Extrait à lire:

▬▬▬▬▬▬

Voie rapide Antananarivo-Toamasina : plus de 1 000 travailleurs malgaches mobilisés
Des travailleurs malgaches prennent part au chantier de la voie rapide Antananarivo-Toamasina.
Main-d’œuvre locale
Plus de 1 000 travailleurs malgaches participent aux travaux de construction de la voie rapide reliant Antananarivo à Toamasina. Environ 80 travailleurs égyptiens interviennent également sur le chantier, sous la conduite de l’entreprise égyptienne SAMCRETE. Le ministre des Travaux publics, Dr Rafefimanana Sambilason Richard, a rencontré les dirigeants de SAMCRETE, conduits par son président, Eng. Karim Saad, et son CEO/Managing Director, Eng. Sherif Nazmy. Les échanges ont porté sur l’avancement des travaux et le renforcement de la coopération entre Madagascar et l’Égypte.
SAMCRETE assure les travaux de construction de la voie rapide, destinée à améliorer la liaison entre Antananarivo et Toamasina. Le chantier mobilise principalement la main-d’œuvre locale. Plus de 1 000 employés malgaches travaillent aux côtés d’une équipe d’environ 80 travailleurs égyptiens. Cette mobilisation contribue également à créer des emplois autour du projet.
Soutien aux populations locales
En parallèle, SAMCRETE mène différentes actions sociales dans les zones traversées par le chantier. L’entreprise intervient notamment auprès des populations des communes et des fokontany concernés. Le ministère des Travaux publics salue l’évolution du chantier, notamment depuis le début de l’année 2026. Selon le ministre, les travaux avancent plus rapidement malgré certaines difficultés qui restent à résoudre.

▬▬▬▬▬▬

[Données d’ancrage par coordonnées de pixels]
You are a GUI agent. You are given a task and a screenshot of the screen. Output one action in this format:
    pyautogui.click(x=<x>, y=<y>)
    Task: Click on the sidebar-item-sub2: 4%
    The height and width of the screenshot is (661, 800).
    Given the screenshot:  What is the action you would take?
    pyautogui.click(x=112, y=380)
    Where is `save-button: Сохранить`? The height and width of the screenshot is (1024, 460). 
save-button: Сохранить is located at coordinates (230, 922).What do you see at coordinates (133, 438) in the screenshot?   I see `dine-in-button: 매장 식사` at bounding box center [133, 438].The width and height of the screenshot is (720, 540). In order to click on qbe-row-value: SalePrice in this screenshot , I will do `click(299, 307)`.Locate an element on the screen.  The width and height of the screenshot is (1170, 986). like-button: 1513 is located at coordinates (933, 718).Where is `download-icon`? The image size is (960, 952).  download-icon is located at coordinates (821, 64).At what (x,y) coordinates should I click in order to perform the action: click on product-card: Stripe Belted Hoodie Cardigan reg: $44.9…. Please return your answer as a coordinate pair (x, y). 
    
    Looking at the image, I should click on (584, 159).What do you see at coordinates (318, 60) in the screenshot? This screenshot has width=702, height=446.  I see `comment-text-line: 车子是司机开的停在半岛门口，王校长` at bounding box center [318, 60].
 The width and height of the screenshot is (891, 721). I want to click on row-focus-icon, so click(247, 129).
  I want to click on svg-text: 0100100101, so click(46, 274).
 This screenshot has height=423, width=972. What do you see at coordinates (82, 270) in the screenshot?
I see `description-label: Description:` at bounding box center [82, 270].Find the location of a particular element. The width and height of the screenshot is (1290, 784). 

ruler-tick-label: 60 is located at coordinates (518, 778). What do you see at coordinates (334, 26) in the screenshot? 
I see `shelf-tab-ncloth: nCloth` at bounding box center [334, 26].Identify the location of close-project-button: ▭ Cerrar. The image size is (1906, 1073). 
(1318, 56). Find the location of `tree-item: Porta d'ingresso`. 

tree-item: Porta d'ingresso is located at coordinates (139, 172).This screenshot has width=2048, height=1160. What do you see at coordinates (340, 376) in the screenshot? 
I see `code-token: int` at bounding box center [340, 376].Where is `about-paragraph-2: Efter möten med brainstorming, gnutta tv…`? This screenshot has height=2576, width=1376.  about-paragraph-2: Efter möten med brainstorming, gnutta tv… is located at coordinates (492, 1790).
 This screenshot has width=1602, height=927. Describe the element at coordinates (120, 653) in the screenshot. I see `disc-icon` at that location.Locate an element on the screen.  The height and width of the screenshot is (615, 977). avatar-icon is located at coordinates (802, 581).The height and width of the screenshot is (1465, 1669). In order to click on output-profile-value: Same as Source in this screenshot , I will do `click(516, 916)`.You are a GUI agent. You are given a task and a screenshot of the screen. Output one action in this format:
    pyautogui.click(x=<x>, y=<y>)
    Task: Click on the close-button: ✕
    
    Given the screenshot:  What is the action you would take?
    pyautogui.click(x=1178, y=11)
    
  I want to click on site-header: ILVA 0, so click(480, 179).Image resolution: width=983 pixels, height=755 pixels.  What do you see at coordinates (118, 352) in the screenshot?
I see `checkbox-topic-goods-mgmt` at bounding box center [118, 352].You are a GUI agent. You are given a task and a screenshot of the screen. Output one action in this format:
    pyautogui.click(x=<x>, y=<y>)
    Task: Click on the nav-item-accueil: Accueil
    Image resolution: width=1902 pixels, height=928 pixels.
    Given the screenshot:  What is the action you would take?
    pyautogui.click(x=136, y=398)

▬▬▬▬▬▬

Consignes:
1) Extrayez, sans rien modifier, le passage de l’article sur la voie rapide allant de « SAMCRETE assure les » à « restent à résoudre. ».
2) D’après l’article sur la voie rapide, combien de travailleurs égyptiens interviennent environ sur le chantier ?
3) Traduisez en anglais la phrase suivante de l’article sur la voie rapide : « Le chantier mobilise principalement la main-d’œuvre locale. »

Vos réponses:
1)
SAMCRETE assure les travaux de construction de la voie rapide, destinée à améliorer la liaison entre Antananarivo et Toamasina. Le chantier mobilise principalement la main-d’œuvre locale. Plus de 1 000 employés malgaches travaillent aux côtés d’une équipe d’environ 80 travailleurs égyptiens. Cette mobilisation contribue également à créer des emplois autour du projet.
Soutien aux populations locales
En parallèle, SAMCRETE mène différentes actions sociales dans les zones traversées par le chantier. L’entreprise intervient notamment auprès des populations des communes et des fokontany concernés. Le ministère des Travaux publics salue l’évolution du chantier, notamment depuis le début de l’année 2026. Selon le ministre, les travaux avancent plus rapidement malgré certaines difficultés qui restent à résoudre.

2) Environ 80 travailleurs égyptiens.

3) The construction site mainly employs local labor.